Così Grillo è riuscito nell'impresa di costruire un partito ora forse superiore al dieci per cento. Ma non con un elettorato che vota per lui, improponibile leader politico, bensì per una serie di personaggi anonimi, a volte anche abbastanza grigi, però volenterosi, ai quali il "guru" tira la volata finale riempiendo una piazza con i suoi frizzi e lazzi.
Fino ad ora tuttavia la cosiddetta "gente" veniva, rideva, applaudiva e solo in minima parte votava Movimento 5 stelle.
Ci sono voluti quasi vent'anni di porcherie berluscon-leghiste, lo sfascio etico-culturale non solo della destra, ma anche della sinistra, l'informazione televisiva e giornalistica "paludata" priva di credibilità, la diffusione di internet e dei social network, una devastante crisi economica e la spocchia "professorale" antipopolare del governo Monti per ottenere questo risultato.
Ora agli eletti nelle amministrazioni comunali spetta l'onere di far seguire alle parole i fatti, senza trasformarsi nella ennesima speranza delusa. Ma è presto: ben pochi avranno autentiche responsabilità di governo locale. Per ora dovranno far bene l'opposizione che è pur sempre più facile che governare.
Alla prossima tornata elettorale tutto potrebbe essere diverso. Se in qualche modo la situazione dovesse rinormalizzarsi anche il successo elettorale dei "grillini" si ridimensionerebbe. Se le cose peggioreranno, come c'è fortemente da temere, le chance del Movimento 5 stelle aumenteranno.
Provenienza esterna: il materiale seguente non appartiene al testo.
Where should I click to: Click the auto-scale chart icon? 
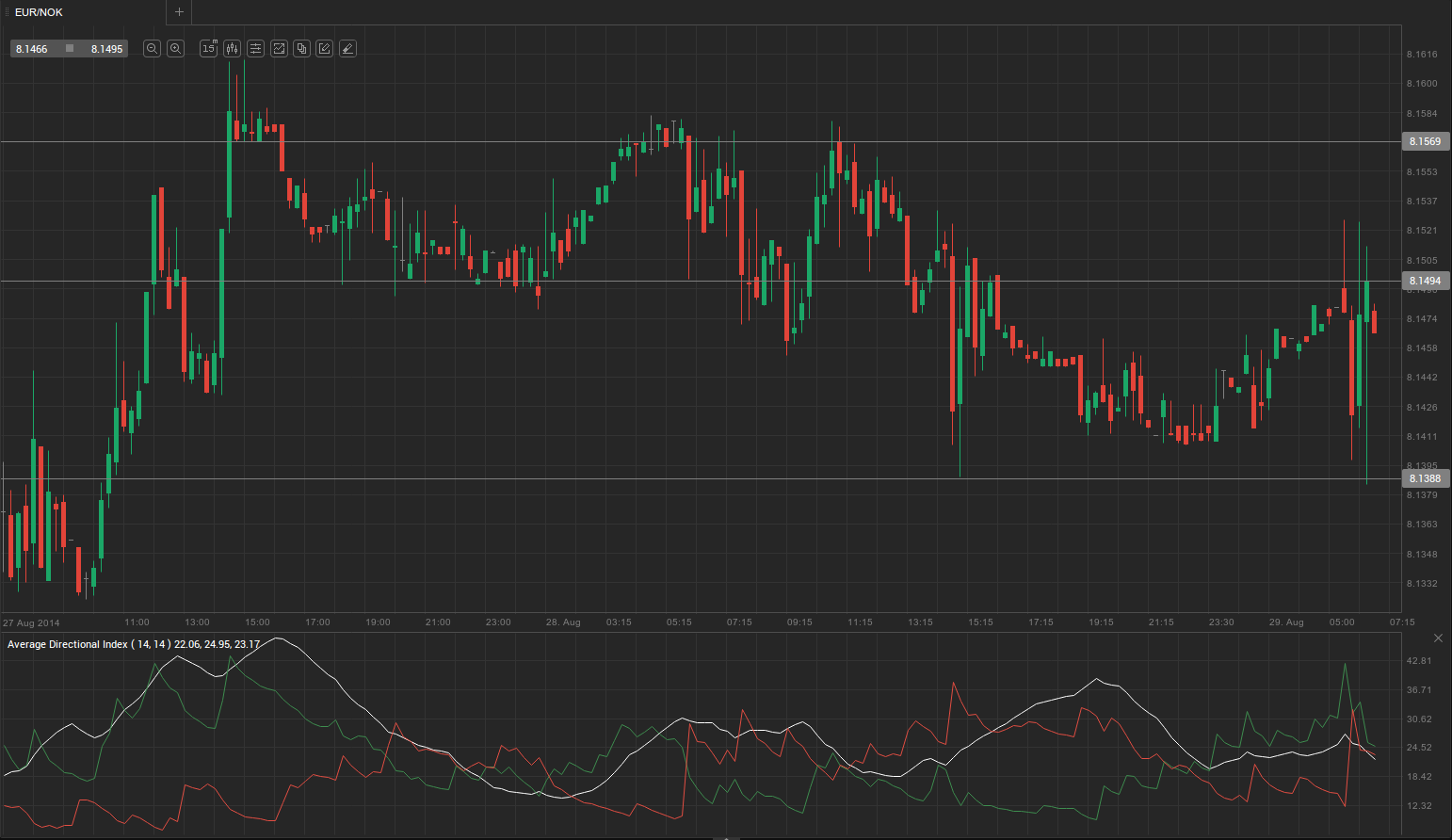(279, 48)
Ciò che i partiti tradizionali e i loro leader non sembrano aver capito, insieme a mille altre cose, è che non è stato Grillo a vincere facendo leva sul populismo e l'antipolitica. Sono stati loro a perdere continuando ad autoalimentarsi come ceto politico corrotto ed inetto, incuranti del fatto che aumentano coloro che, aperti gli occhi, hanno cominciato a gridare "il re è nudo!".
Anche a Pavia se si fosse votato ora le cose sarebbero andate diversamente.